There was a meeting of officials of the American College of Obstetrics and Gynecology, the US Food and Drug Administration, some drug companies and a prominent doctor, Alan Guttmacher. They solved this “dilemma” by officially, but very quietly, ruling that henceforth the word “conception” would no longer mean union of sperm and egg. Its new meaning was to be implantation one week later.

The word “pregnancy” was also a problem so they changed its definition from beginning at fertilization to beginning at implantation. Their stated reason was that her body was not pregnant until implantation.

Almost nobody was told about this then, nor do even most doctors know about it now, but this enabled the drug companies to call the “pill” and the IUD contraceptives. Today, using their new definitions, they say that the “emergency contraceptive” pill prevents conception and prevents pregnancy.
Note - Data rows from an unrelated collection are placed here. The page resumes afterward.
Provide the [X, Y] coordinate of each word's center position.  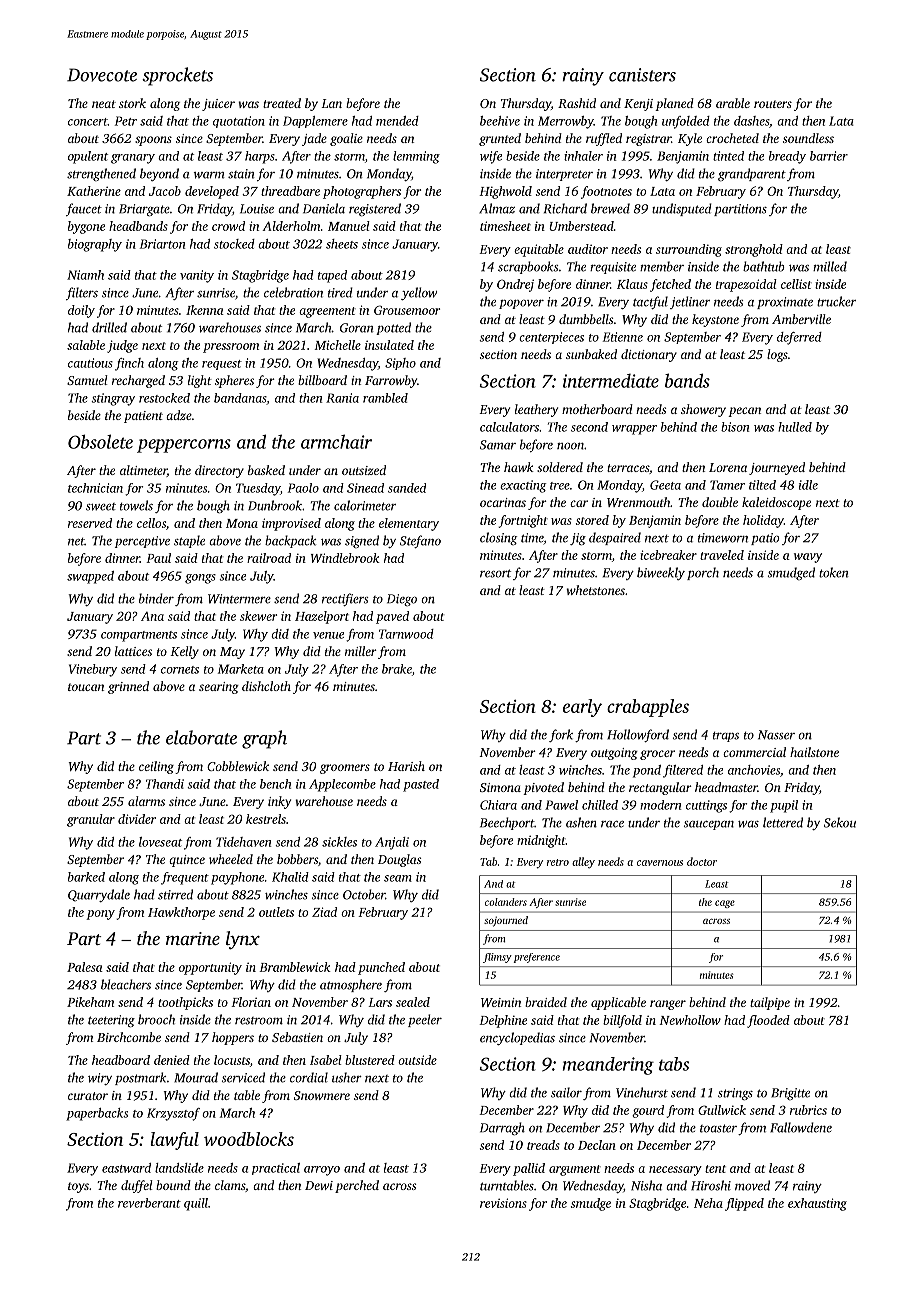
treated [282, 103]
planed [674, 104]
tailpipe [770, 1003]
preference [537, 958]
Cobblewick [238, 766]
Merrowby [566, 122]
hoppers [233, 1038]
The obvious problem is that “the elite” say these things with a straight face, using their own definitions, while 99% of everyone else, including most clergy and doctors, believe “conception” and “pregnancy” still carry their traditional meanings of union of sperm and egg.
Pretty clever? You bet!

To counter these misleading terms, pro-lifers should use “fertilization” not “conception” and always speak of “human life” not “pregnancy.”

Note: RU 486 does not work until two weeks after implantation and kills a developing baby whose heart has already begun to beat. It is an abortifacient, not a contraceptive.